Thae warned that the second meeting between the two men in less than a year will be a failure if Trump does not persuade Kim to agree to complete denuclearization and return to key treaties that were abandoned when previous talks collapsed more than a decade ago.
“If the U.S. is really trying to achieve the complete denuclearization on the Korean Peninsula then it needs to first require the North Korean leader to get rid of nuclear weapons and to promise to return to the non-proliferation treaty and the International Atomic Energy Agency,” Thae said.
He said a promise to dismantle the North’s nuclear material production facility at Yongbyon would be a small prize, comparing it to “lifting sanctions without any concrete measures from North Korea.”
The Soviet-era plant was also at the center of past failed negotiations.
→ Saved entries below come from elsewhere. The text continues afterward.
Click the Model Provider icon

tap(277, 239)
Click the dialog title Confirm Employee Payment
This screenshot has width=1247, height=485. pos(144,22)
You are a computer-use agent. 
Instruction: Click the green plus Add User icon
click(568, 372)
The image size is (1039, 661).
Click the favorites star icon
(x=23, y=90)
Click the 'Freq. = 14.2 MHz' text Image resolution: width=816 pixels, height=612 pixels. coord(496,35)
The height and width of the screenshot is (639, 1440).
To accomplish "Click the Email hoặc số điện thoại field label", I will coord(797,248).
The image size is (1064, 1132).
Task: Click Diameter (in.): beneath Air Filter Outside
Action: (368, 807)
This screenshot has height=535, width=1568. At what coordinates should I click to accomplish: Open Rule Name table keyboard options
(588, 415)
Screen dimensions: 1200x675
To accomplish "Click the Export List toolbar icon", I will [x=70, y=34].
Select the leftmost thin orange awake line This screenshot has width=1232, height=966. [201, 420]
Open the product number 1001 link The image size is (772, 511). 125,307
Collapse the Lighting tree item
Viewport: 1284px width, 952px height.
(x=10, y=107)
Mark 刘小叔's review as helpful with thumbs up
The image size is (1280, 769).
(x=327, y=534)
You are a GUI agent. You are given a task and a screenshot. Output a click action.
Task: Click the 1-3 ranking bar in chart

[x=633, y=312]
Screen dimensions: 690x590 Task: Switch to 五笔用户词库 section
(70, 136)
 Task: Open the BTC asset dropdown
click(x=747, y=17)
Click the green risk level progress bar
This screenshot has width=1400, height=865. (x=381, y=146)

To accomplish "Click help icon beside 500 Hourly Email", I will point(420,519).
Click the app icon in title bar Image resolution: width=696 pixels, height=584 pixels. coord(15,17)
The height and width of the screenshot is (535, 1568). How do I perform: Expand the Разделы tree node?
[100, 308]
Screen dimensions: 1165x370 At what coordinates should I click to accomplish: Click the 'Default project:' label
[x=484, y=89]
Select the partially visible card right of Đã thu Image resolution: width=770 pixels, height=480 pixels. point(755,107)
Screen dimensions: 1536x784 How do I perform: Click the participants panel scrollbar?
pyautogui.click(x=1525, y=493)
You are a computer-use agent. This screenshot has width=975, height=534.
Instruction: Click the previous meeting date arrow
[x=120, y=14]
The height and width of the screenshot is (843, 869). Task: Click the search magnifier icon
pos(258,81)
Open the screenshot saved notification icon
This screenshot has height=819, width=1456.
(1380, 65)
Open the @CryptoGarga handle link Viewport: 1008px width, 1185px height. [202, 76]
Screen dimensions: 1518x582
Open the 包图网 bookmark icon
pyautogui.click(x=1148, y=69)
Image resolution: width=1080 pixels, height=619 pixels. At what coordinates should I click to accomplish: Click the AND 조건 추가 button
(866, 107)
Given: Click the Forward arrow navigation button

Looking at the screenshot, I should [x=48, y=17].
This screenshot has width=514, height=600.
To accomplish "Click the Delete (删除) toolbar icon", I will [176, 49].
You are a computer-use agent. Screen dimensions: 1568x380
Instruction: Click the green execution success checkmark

Thae said the complex now has more than 390 facilities that would have to be inspected and verified, which means the process would almost certainly not be finished before the end of Trump’s first term.
He also said any pledge to dismantle ICBMs would be limited because the international community doesn’t have a complete tally of the weapons that could target the U.S. mainland.
A series of missile and nuclear tests, including the test-firing of ICBMs toward Japan, in 2017 raised fears that the divided peninsula was on the brink of a nuclear war.
Trump has frequently touted the suspension of those tests as a measure of success since his administration began new talks with the North Koreans last year.
But Thae said the moratorium was possible because the North Koreans already had made strong progress.
He also said that Yongbyon and the main nuclear testing facility at Punggye-ri were on the table because they had already served their purpose.
“They’ve already come very close to their end of life,” he said.
Thae was a senior diplomat at North Korea’s embassy in London when he defected to South Korea in 2016. Since then, he has been very vocal in his criticism of the regime.
But he reversed his call for Jo Song Gil, an old colleague who went missing from North Korea’s embassy in Italy in November, to defect to South Korea.
Thae said Tuesday that he had confirmed via a contact in North Korea that Jo’s daughter had been repatriated and was in the government’s custody.
Italian media have reported that Jo has sought asylum in the United States.
“I was lucky enough to bring all my family out safely to South Korea, but now that I found out for a fact that his daughter is in North Korea, then I cannot demand or plead with Cho to come to South Korea,” he said.